Internationales
US-Zeitung kritisiert Trumps Handelsbeschränkungen inmitten Atomstreits mit Nordkorea
Write: 2018-02-22 08:44:14 / Update: 2018-02-22 10:28:42
Die US-Zeitung „Washington Post“ hat der Trump-Regierung vorgeworfen, imitten des Atomstreits mit Nordkorea einen Handelskrieg gegen Südkorea führen zu wollen.
Hintergrund ist, dass das US-Handelsministerium Handelsbeschränkungen wie hohe Zölle auf Stahl- und Aluminiummporte einführen will.

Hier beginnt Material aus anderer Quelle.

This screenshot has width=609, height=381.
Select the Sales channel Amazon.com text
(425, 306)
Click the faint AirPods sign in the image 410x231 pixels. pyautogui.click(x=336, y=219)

In einem Leitartikel am Mittwoch (Ortszeit) schrieb die Zeitung, es sei bewiesen worden, dass Zölle und Kontingente im Allgemeinen den gegenteiligen Effekt hätten. Der diesmalige Schritt werde zu Kostenerhöhungen für viele Unternehmen und private Haushalte führen, um die Marktanteile von wenigen Stahl- und Aluminiumherstellern zu sichern.
Die Zeitung drückte große Besorgnis darüber aus, dass Handelsminister Wilbur Ross die Restriktionen mit der Bedrohung der nationalen Sicherheit begründen und Artikel 232 des Gesetzes Trade Expansion Act anwenden will. Viele Stahl- und Aluminiumimporte stammten aus Ländern wie Kanada, Südkorea und Japan, mit denen die USA einen Beistandspakt abgeschlossen hätten. Gute Beziehungen mit Südkorea und Japan seien entscheidend für die von den USA angeführten Bemühungen wegen des nordkoreanischen Nuklearprogramms. Es sei unverständlich und unhöflich, dass die Trump-Regierung jetzt zu einem Handelskampf herausfordere.